Follow these steps to set your client’s goals and pathway to goal and service success:

1. Have your client rate 1-4: programming should be based on both perceived client importance and the amount of support required. The goals with highest ratings should be prioritized to receive the greatest attention.

  • Which of these goals is most important to them
  • Which of these goals will be most difficult to adhere to and therefore achieve

2. Based on the fitness assessment and ratings above, prioritize specific goals, educate your clients regarding the process required to achieve these goals.

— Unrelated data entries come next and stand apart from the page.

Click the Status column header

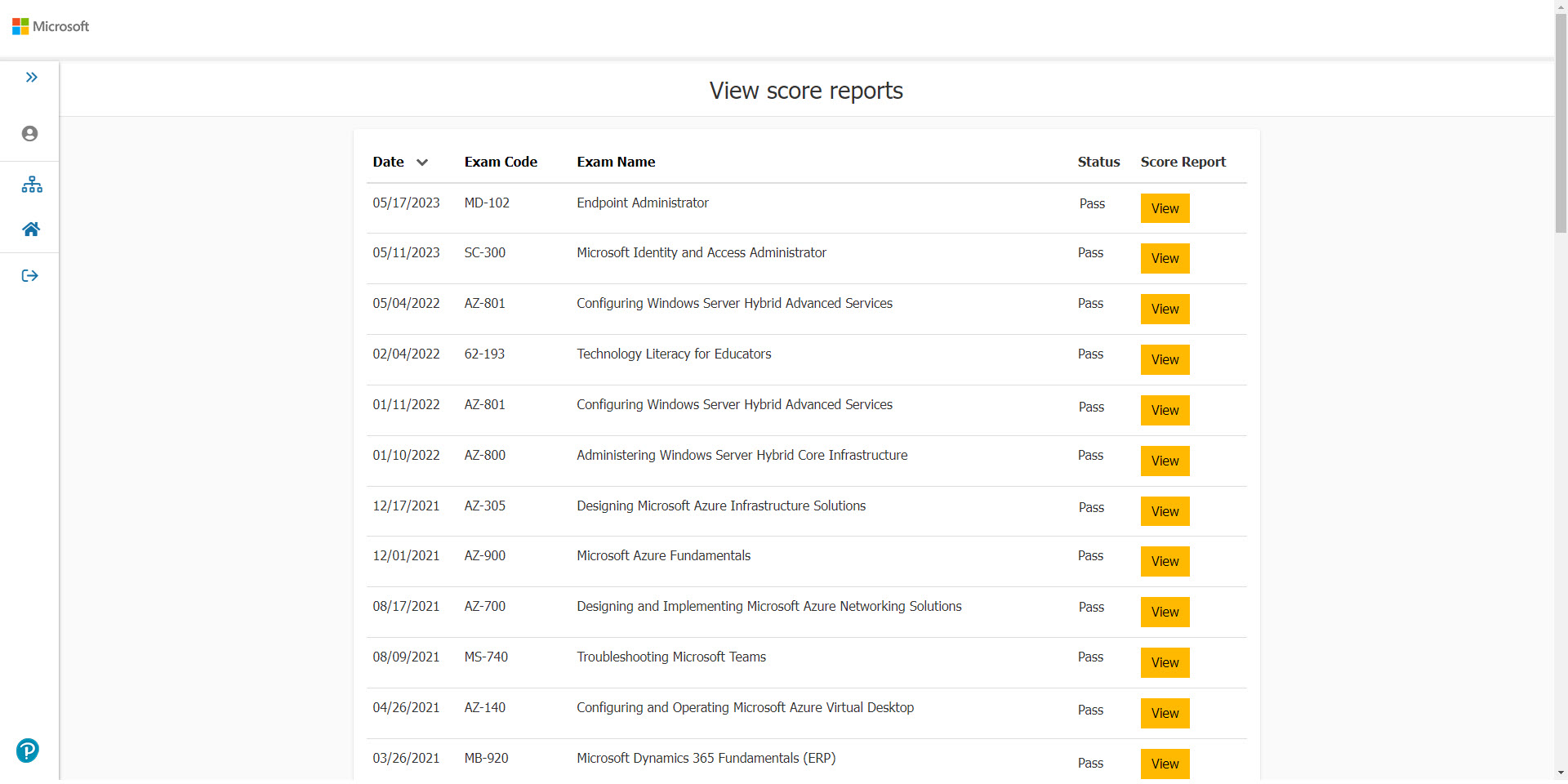1098,162
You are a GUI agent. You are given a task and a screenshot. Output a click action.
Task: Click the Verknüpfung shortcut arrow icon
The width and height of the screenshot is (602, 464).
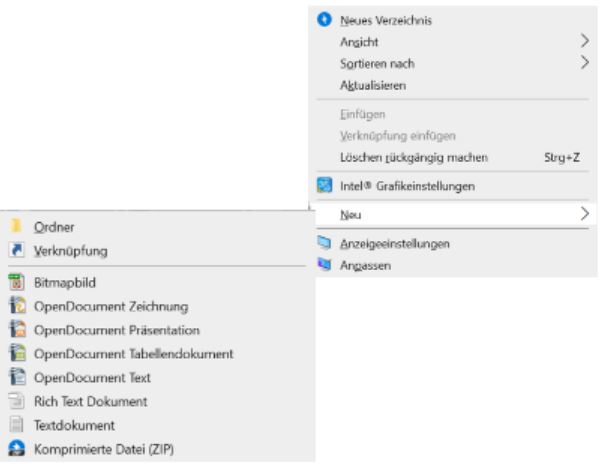click(17, 250)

Be certain to sell your abilities, specific credentials and experience in helping other clients towards their outlined path to success.

3. Build a training program that is:

  • Based on assessment and integrates the major components of SNFC fitness success (Nutrition, Cardiovascular Conditioning, Mobility, Stability, Strength, and Professional Assistance).
  • That moves all parallel lines forward simultaneously while giving specific emphasis to the prioritized goal. This will be determined from point 1 above.